Rozi Plain’s fifth solo jaunt away from her day job as bassist with This Is The Kit, feels akin to spending the day with a free-spirited pal. From gentle beginnings, it burns slowly, grounded in its own lopsided circadian rhythm and tugs you by the hand into moments of genuine beauty.

The album opens its eyes and greets the dawn with Inner Circle, languid violins smear across a rumble of percussion, as if poking out a foot from under the covers. Swing Shut shakes off the residual slumber and strides out beneath a wave of rolling drums as Plain’s playful, barely-there vocal style implores us to “speak to my heart”.

The deliberately loose form of What A Boost is the thing that sells it the most. Songs like the recent single Symmetrical are certainly in no hurry but there’s always forward momentum, burbling along and seeping out into rich veins of folk and jazz often underpinned by African rhythms.

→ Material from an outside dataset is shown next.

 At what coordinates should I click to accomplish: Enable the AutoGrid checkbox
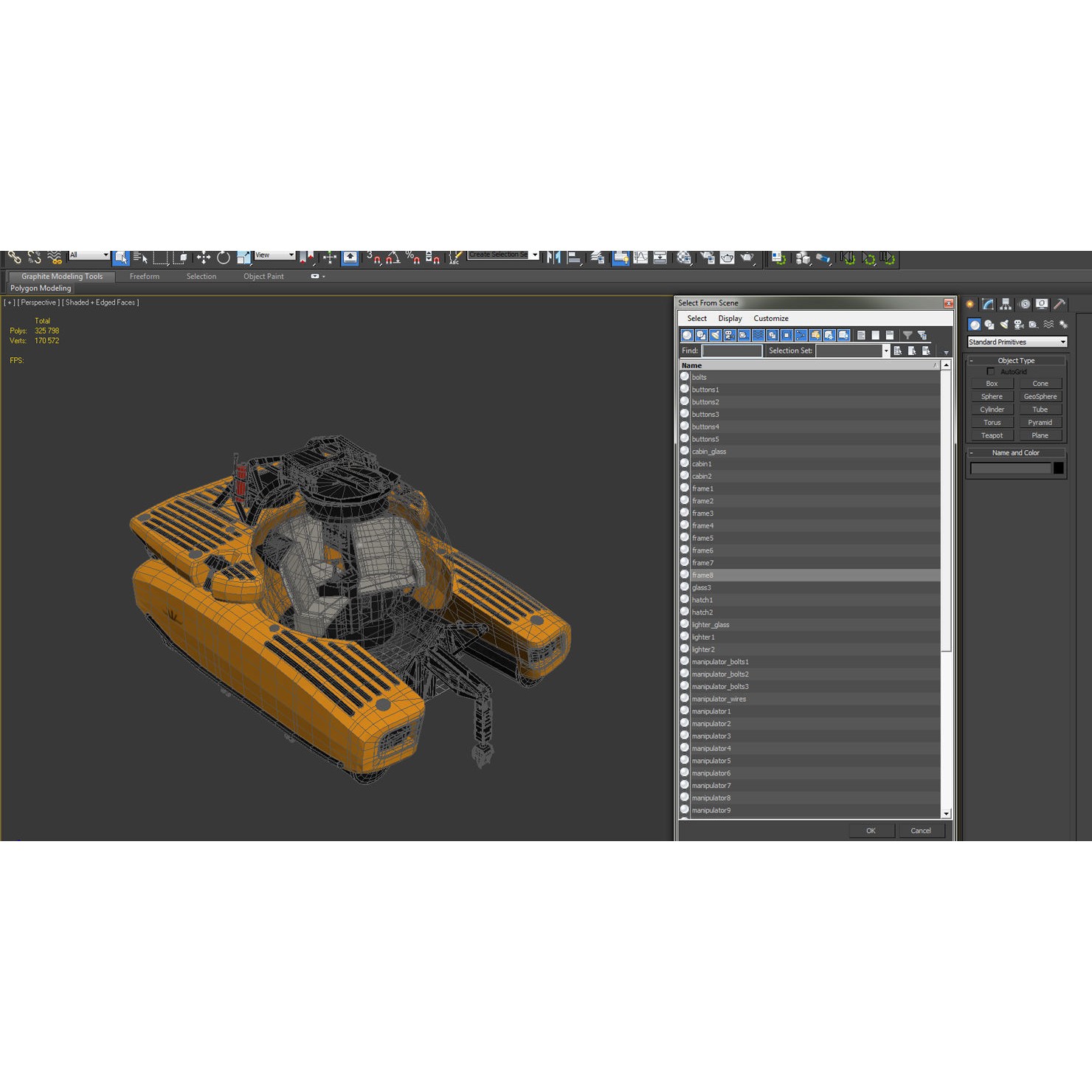[991, 372]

Everything points to a strong collaborative process with contemporaries such as Dan Leavers from The Comet Is Coming lending strong support. Co-produced with bandmate Jamie Whitby Coles, Plain seems to have found a natural blueprint to express her world view, with many of the tracks cultivated while on the road.

There is a real sense of somebody who is happy to explore creatively, whether that be actively pushing into new territory or simply watching people and places fly by. But it’s her more introspective moments that really carry the piece forward.

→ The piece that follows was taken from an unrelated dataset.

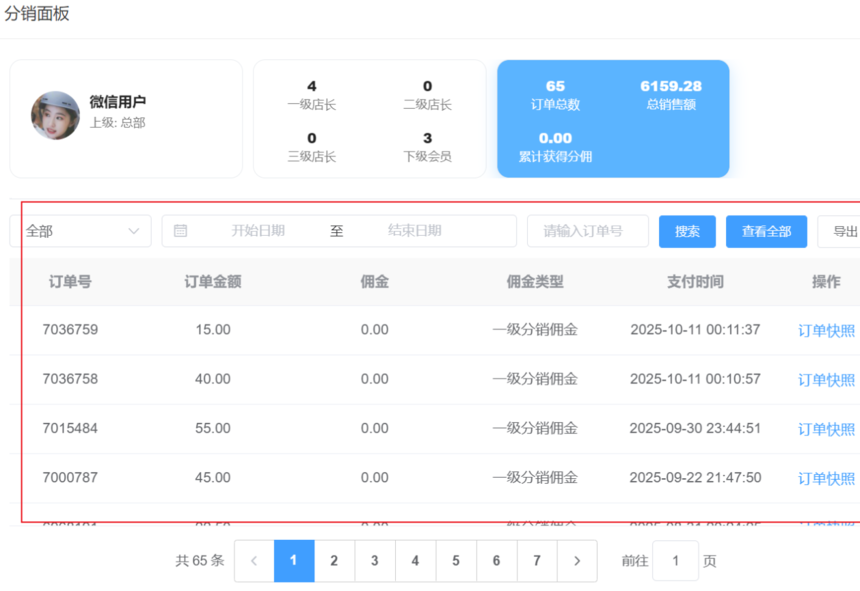Go to previous page with left arrow
Viewport: 860px width, 591px height.
(x=254, y=561)
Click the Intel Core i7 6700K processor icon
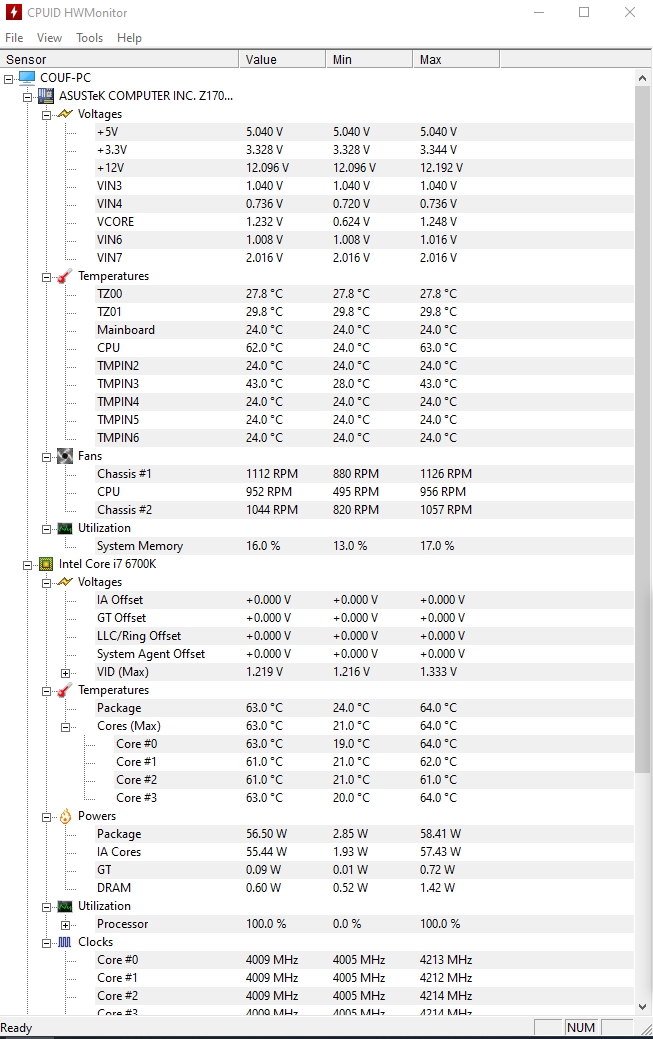This screenshot has width=653, height=1039. click(45, 564)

Old Money slowly stretches out like a cat on a wall as the guitars shimmer and refract behind a gentle hissing saxophone, the mood equivalent of lying in long grass. Album standout Conditions envelops the senses like a tapped out underwater dream sequence and The Gap seems to be the music of a sunrise, glowing warmth slowly spreading through the record, emerging textures popping out and blossoming into life.

Trouble plays out like an urban sundowner, bouncing back and forth against the offbeat, its cascading organ refrain allowing everything else to twist and intertwine before we come full circle with the brooding, twilight strains of When There Is No Sun.

With What A Boost, Rozi Plain has produced an album that is truly organic, yet self-assured, often meandering but also nuanced and interesting. Take my advice – phone in sick, plug this into your headphones and get out for a new adventure.